··· Extracted text
Beyond the genome

Our bodies consist of over 200 different types of cell. Each cell type looks and functions differently from one another, yet they all originated from the same fertilised egg and therefore share the same genetic code. Clearly, the remarkable diversity of cells must be generated independently from their genetic code. These observations can now be explained by an exciting new branch of biology – epigenetics – the study of how the cellular material that sits outside the genome is able to influence gene activity.

Underpinning epigenetics is an array of over 100 possible chemical modifications to DNA and associated proteins. Each modification can act as a signal, either individually or synergistically, to switch on or off gene activity. In this way, epigenetic modifications provide an additional layer of regulatory information over the genome, leading to many possible interpretations of the same genetic code. This can explain a conundrum that has baffled scientists – how genetically identical twins, for example, often look dissimilar and have varying disease susceptibility despite sharing the same genetic code.

Epigenetic modifications

The best characterised epigenetic modification is DNA methylation, which occurs predominantly on the carbon 5 position of cytosine (5-methylcytosine or 5mC) and accounts for ~2% of all DNA base pairs. The presence of 5mC is now recognised as the main epigenetic process through which gene activity is silenced in our genomes.
······
··· Data extracts
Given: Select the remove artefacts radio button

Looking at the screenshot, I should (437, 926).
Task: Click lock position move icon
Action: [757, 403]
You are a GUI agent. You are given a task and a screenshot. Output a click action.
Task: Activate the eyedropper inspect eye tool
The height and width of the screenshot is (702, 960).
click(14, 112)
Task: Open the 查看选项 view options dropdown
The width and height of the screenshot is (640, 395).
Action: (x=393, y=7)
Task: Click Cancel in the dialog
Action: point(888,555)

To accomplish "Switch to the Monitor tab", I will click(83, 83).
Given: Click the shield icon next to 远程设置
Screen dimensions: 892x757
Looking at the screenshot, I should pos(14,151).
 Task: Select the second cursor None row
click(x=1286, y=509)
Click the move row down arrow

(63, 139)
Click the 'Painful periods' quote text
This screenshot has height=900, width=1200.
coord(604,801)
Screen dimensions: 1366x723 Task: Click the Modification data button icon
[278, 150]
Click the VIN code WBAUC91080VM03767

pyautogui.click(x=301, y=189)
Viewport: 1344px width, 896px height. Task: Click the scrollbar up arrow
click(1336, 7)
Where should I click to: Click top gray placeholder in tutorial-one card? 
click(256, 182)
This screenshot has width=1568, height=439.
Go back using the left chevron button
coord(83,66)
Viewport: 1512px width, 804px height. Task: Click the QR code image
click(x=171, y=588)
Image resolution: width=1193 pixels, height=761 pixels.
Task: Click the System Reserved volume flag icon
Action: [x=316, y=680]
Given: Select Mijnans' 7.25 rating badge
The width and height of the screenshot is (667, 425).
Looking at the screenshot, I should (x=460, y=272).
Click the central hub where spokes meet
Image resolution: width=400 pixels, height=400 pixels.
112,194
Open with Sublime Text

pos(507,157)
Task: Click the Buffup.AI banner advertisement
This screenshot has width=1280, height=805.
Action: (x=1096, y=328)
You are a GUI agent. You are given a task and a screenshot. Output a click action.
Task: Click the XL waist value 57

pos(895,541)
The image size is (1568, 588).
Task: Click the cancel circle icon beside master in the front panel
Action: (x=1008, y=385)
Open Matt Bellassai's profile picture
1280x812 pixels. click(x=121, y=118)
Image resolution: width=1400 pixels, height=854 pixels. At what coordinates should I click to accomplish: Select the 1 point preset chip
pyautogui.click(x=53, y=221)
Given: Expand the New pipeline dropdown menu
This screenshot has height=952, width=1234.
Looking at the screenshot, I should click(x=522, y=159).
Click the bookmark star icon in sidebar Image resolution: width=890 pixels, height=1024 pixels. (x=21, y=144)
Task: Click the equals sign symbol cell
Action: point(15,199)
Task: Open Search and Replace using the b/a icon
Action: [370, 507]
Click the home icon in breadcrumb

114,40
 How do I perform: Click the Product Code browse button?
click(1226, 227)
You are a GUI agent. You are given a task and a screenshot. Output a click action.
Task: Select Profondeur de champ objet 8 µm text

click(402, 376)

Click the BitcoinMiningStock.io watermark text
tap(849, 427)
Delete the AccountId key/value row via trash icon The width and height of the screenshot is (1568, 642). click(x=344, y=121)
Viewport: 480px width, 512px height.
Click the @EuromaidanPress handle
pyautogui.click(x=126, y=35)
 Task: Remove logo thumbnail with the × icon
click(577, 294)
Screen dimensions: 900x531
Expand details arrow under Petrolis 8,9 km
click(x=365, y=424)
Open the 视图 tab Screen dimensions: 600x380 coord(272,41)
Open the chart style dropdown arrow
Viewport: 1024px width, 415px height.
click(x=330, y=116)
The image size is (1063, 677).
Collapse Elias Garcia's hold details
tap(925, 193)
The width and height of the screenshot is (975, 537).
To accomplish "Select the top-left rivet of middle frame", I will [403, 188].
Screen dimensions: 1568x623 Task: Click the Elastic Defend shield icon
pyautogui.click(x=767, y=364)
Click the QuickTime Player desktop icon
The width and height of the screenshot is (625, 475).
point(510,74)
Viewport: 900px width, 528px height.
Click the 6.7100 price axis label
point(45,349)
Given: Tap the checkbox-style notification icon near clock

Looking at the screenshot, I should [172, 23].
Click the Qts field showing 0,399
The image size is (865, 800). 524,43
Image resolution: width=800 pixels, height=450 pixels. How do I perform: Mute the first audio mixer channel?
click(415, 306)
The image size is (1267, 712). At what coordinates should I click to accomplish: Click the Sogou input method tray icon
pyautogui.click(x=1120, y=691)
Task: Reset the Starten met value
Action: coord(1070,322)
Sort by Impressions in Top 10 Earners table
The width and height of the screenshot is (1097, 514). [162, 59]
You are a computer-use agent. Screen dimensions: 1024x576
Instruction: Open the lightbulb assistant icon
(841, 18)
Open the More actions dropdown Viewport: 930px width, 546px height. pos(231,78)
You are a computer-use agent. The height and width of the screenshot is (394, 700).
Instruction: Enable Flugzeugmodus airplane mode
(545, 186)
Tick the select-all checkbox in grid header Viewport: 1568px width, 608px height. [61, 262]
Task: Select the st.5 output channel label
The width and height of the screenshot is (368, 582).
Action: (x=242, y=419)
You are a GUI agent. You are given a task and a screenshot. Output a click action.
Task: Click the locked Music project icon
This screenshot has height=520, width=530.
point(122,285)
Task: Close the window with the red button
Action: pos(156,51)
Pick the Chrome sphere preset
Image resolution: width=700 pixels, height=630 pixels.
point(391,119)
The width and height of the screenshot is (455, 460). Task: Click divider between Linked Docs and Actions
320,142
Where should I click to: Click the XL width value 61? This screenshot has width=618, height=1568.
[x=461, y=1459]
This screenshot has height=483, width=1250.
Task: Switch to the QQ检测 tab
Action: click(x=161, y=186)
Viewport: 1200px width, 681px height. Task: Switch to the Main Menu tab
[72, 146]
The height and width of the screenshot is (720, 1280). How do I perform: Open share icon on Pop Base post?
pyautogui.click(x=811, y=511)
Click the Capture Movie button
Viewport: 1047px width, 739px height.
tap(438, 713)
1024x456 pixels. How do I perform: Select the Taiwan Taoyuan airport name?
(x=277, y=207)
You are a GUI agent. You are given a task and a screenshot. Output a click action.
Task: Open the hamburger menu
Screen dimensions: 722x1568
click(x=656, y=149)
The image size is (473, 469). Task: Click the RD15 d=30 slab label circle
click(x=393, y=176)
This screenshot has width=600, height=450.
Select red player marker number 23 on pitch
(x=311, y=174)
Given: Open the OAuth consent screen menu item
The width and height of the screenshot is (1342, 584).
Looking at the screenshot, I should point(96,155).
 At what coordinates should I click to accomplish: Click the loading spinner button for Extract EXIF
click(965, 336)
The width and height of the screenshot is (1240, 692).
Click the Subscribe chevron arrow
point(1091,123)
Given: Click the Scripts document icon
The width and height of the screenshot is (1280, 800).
······
#### [Task prompt]
Swap "DNA methylation" for "methylation of DNA" and rewrite the passage of the epigenetics text between "The best characterised" and "in our genomes.", inclusive.

#### [Reply]
The best characterised epigenetic modification is methylation of DNA, which occurs predominantly on the carbon 5 position of cytosine (5-methylcytosine or 5mC) and accounts for ~2% of all DNA base pairs. The presence of 5mC is now recognised as the main epigenetic process through which gene activity is silenced in our genomes.